Petrus, Yakobus, Yohanes, dan Andreas telah bertanya kepada Yesus tentang tanda-tanda apa yang akan mendahului kehancuran Bait Suci (Markus 13:4) serta kedatangan-Nya kembali dan akhir zaman (Matius 24:3). Yesus memulai dengan peristiwa-peristiwa yang bukan merupakan tanda-tanda tersebut: Ia menjelaskan peristiwa-peristiwa buruk di dunia yang tidak menyiratkan bahwa akhir zaman sudah dekat. Kristus menjelaskan bahwa hanya karena dunia menjadi berbahaya, atau “lebih buruk,” tidak secara otomatis berarti akhir zaman sudah dekat. Sekalipun kita merasa harinya sudah dekat, tetapi kita tahu bahwa kita tetap harus berjuang untuk menjadi umat Tuhan yang baik dan setia dalam hidup kita.

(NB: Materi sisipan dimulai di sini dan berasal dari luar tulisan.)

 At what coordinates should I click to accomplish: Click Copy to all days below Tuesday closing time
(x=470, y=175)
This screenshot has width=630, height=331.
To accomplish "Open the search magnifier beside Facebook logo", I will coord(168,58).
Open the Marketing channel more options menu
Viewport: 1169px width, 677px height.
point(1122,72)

“Perang” berarti pertempuran aktif di tempat tinggal Anda sementara “desas-desus tentang perang” mengacu pada pertempuran yang Anda dengar tetapi tidak secara langsung memengaruhi Anda. Perang yang tak terhitung jumlahnya telah terjadi dalam dua ribu tahun terakhir. Diperkirakan 123 juta orang telah tewas dalam sekitar tiga puluh perang di abad ke-20. Tetapi bahkan jika perang nuklir di seluruh dunia terjadi besok, itu belum tentu berarti bahwa Yesus akan segera kembali.

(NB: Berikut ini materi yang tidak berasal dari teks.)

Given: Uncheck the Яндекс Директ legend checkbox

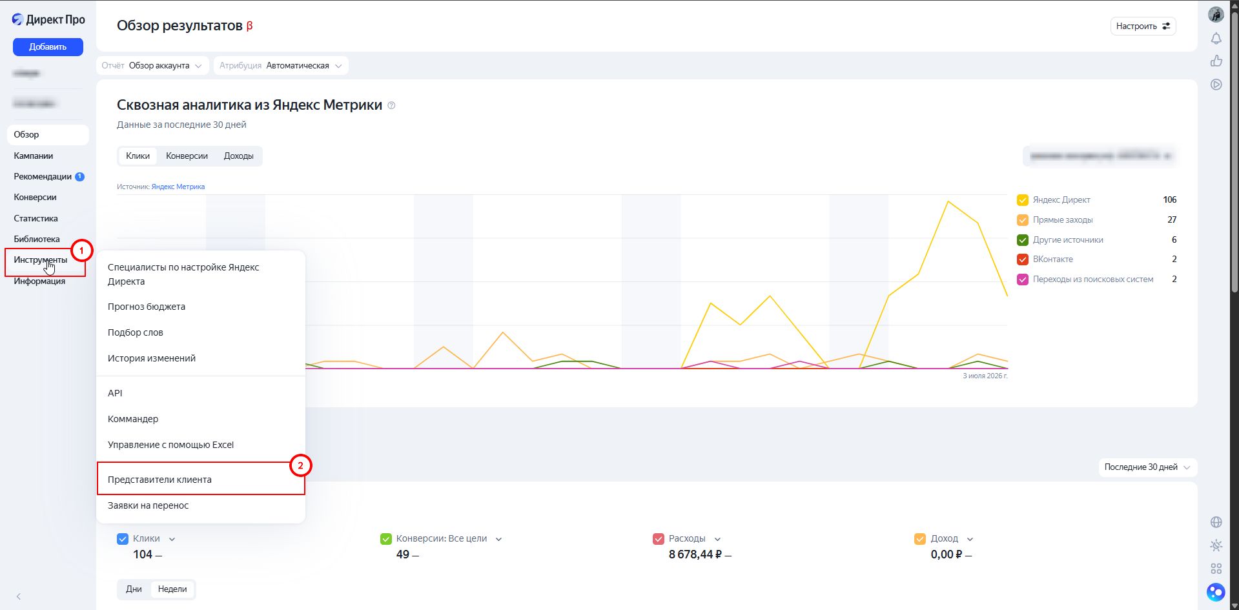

Perang dan desas-desus ini perlu. Sebagian besar dari kita tidak tahu mengapa Tuhan menggunakan tragedi perang untuk menyiapkan rencana-Nya. Kita tahu bahwa Perang Dunia II mengakibatkan terbentuknya kembali bangsa Israel. Tentu saja, kita sulit memahami bagaimana Tuhan dapat mengizinkan kekejaman seperti Holocaust atau perang parit di Perang Dunia I untuk rencana-Nya. Namun, kecenderungan kita sebagai manusia berdosa adalah bersikap kasar dan kejam terhadap satu sama lain. Sudah menjadi sifat Tuhan untuk memberikan kesempatan bagi penebusan manusia. Dia melakukan ini meskipun dan melalui dosa-dosa manusia sendiri. Sama seperti kekejaman manusia yang menyalibkan Yesus, kekejaman manusia di zaman sekarang pun akan mempersiapkan dunia bagi kedatangan Yesus kembali. Semua kejadian di dunia tidak akan terjadi tanpa sepengetahuan dan seizin-Nya, sekalipun belum tentu Tuhan yang menyebabkannya. Karena itu janganlah kita gelisah, tetapi makin giatlah kita berdoa: “…datanglah Kerajaan-Mu, jadilah kehendak-Mu di bumi seperti di sorga.”